Yes, but not from programming, but from general life experience. Everyone knows what an actual dictionary is, and even non-programmers can easily grasp how a one-way 'map' works.

Mutation is also how the real world works. If you want to record something, you write it down—you've just mutated the world, not encapsulated your operation in the WorldState monad.

You need to build a pile of mathematical abstractions in your head before you can really get off the ground with lenses. Not everyone has that aptitude or interest.




> Mutation is also how the real world works. If you want to record something, you write it down—you've just mutated the world, not encapsulated your operation in the WorldState monad.

But is it, though? Perhaps you just appended something to the world-log in a purely functional way. Time seems to always go in one direction (at least in my experience, YMMV), kind of like a DB primary key that is monotonously increasing. It really depends on how you look at this.


Haskell has maps.

You 100% do not need to build a "pile of mathematical abstractions in your head" to use lenses.

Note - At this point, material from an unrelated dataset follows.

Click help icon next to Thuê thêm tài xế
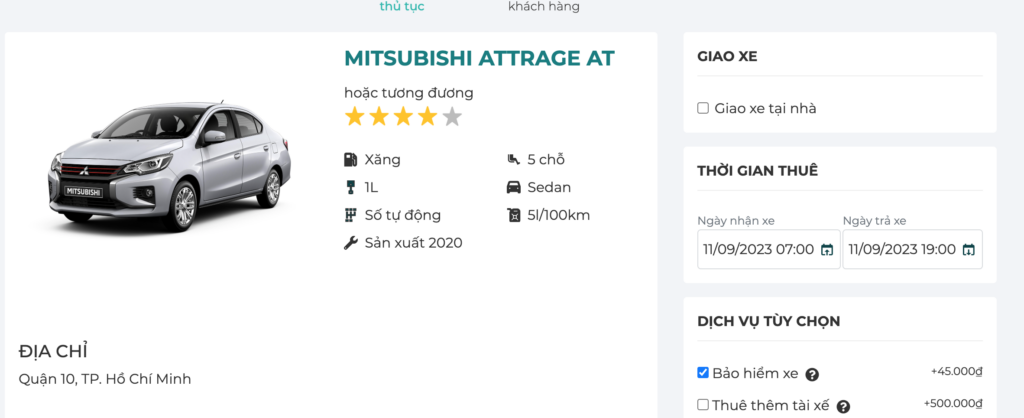 pyautogui.click(x=843, y=407)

It's a handful of types and functions. Do you need to build a pile of abstractions in your head to use `std::unordered_map` or getters/setters in C++?


Yes to both? C++ is not a simple language by any means.

For context, I was introduced to FP (SML in this case) around the same time I learned Java, and I still think for the vast majority of coders, an imperative map is much easier to grok than lenses.

The former only requires understanding how values are manipulated and mutated. You're going to need to understand this anyway to write software, since your machine is mutating values in memory.

Lenses however require complex type-level reasoning, so now you must learn both the value language and the type-level metalanguage at once, and your language also deliberately obscures the machine model. That might be powerful, but it is still an additional mental model to learn.

I mean, just look at the Haskell wiki reference: https://en.wikibooks.org/wiki/Haskell/Lenses_and_functional_...

The route to understanding them goes through Applicative and Traversals, which means have a solid understanding of typeclasses.